**WHAT YOU WILL DO:** From the first line to the last, print the listing exactly.

***

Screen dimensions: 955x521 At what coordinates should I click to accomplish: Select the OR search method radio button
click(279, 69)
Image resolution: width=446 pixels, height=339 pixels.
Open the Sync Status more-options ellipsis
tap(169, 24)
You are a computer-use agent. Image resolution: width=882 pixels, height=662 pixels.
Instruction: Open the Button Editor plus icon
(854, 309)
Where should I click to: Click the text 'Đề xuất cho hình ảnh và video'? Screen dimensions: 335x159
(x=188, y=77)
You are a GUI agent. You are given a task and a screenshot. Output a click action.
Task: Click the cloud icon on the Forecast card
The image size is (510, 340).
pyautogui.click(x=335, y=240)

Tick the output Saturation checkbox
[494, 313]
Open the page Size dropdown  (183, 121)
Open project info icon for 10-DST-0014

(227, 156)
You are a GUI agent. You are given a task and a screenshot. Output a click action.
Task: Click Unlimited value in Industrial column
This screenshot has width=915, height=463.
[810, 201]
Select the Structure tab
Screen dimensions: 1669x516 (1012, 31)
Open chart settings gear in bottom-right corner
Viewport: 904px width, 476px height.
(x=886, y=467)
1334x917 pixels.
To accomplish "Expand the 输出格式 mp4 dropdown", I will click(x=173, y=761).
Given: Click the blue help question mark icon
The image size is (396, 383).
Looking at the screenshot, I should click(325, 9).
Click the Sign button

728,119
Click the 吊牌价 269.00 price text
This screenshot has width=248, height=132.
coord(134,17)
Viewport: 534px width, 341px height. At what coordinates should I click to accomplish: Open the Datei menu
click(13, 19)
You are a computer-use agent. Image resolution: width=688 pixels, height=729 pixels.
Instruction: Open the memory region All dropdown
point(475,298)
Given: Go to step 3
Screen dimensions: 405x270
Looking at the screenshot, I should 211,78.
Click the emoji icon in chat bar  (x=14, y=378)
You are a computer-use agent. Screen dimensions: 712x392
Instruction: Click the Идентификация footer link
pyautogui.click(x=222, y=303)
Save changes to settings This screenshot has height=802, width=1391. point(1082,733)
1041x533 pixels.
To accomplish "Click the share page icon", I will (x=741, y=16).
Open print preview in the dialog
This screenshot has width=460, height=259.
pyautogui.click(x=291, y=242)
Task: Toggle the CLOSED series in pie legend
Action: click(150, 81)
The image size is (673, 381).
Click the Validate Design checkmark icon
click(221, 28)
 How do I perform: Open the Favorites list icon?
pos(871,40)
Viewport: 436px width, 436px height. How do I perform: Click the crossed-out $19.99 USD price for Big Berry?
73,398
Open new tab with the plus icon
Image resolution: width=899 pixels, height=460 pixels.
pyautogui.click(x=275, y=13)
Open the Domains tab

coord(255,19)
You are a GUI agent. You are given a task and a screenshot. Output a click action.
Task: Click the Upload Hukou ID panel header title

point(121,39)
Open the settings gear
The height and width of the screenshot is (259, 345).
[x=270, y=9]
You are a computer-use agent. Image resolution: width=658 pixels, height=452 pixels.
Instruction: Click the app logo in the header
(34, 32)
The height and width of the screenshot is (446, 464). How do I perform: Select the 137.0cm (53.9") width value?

***

**RESPONSE:**
Screen dimensions: 955x521 At what coordinates should I click to accomplish: Select the OR search method radio button
click(279, 69)
Image resolution: width=446 pixels, height=339 pixels.
Open the Sync Status more-options ellipsis
tap(169, 24)
You are a computer-use agent. Image resolution: width=882 pixels, height=662 pixels.
Instruction: Open the Button Editor plus icon
(854, 309)
Where should I click to: Click the text 'Đề xuất cho hình ảnh và video'? Screen dimensions: 335x159
(x=188, y=77)
You are a GUI agent. You are given a task and a screenshot. Output a click action.
Task: Click the cloud icon on the Forecast card
The image size is (510, 340).
pyautogui.click(x=335, y=240)

Tick the output Saturation checkbox
[494, 313]
Open the page Size dropdown  (183, 121)
Open project info icon for 10-DST-0014

(227, 156)
You are a GUI agent. You are given a task and a screenshot. Output a click action.
Task: Click Unlimited value in Industrial column
This screenshot has width=915, height=463.
[810, 201]
Select the Structure tab
Screen dimensions: 1669x516 (1012, 31)
Open chart settings gear in bottom-right corner
Viewport: 904px width, 476px height.
(x=886, y=467)
1334x917 pixels.
To accomplish "Expand the 输出格式 mp4 dropdown", I will click(x=173, y=761).
Given: Click the blue help question mark icon
The image size is (396, 383).
Looking at the screenshot, I should click(325, 9).
Click the Sign button

728,119
Click the 吊牌价 269.00 price text
This screenshot has width=248, height=132.
coord(134,17)
Viewport: 534px width, 341px height. At what coordinates should I click to accomplish: Open the Datei menu
click(13, 19)
You are a computer-use agent. Image resolution: width=688 pixels, height=729 pixels.
Instruction: Open the memory region All dropdown
point(475,298)
Given: Go to step 3
Screen dimensions: 405x270
Looking at the screenshot, I should 211,78.
Click the emoji icon in chat bar  (x=14, y=378)
You are a computer-use agent. Screen dimensions: 712x392
Instruction: Click the Идентификация footer link
pyautogui.click(x=222, y=303)
Save changes to settings This screenshot has height=802, width=1391. point(1082,733)
1041x533 pixels.
To accomplish "Click the share page icon", I will (x=741, y=16).
Open print preview in the dialog
This screenshot has width=460, height=259.
pyautogui.click(x=291, y=242)
Task: Toggle the CLOSED series in pie legend
Action: click(150, 81)
The image size is (673, 381).
Click the Validate Design checkmark icon
click(221, 28)
 How do I perform: Open the Favorites list icon?
pos(871,40)
Viewport: 436px width, 436px height. How do I perform: Click the crossed-out $19.99 USD price for Big Berry?
73,398
Open new tab with the plus icon
Image resolution: width=899 pixels, height=460 pixels.
pyautogui.click(x=275, y=13)
Open the Domains tab

coord(255,19)
You are a GUI agent. You are given a task and a screenshot. Output a click action.
Task: Click the Upload Hukou ID panel header title

point(121,39)
Open the settings gear
The height and width of the screenshot is (259, 345).
[x=270, y=9]
You are a computer-use agent. Image resolution: width=658 pixels, height=452 pixels.
Instruction: Click the app logo in the header
(34, 32)
The height and width of the screenshot is (446, 464). How do I perform: Select the 137.0cm (53.9") width value?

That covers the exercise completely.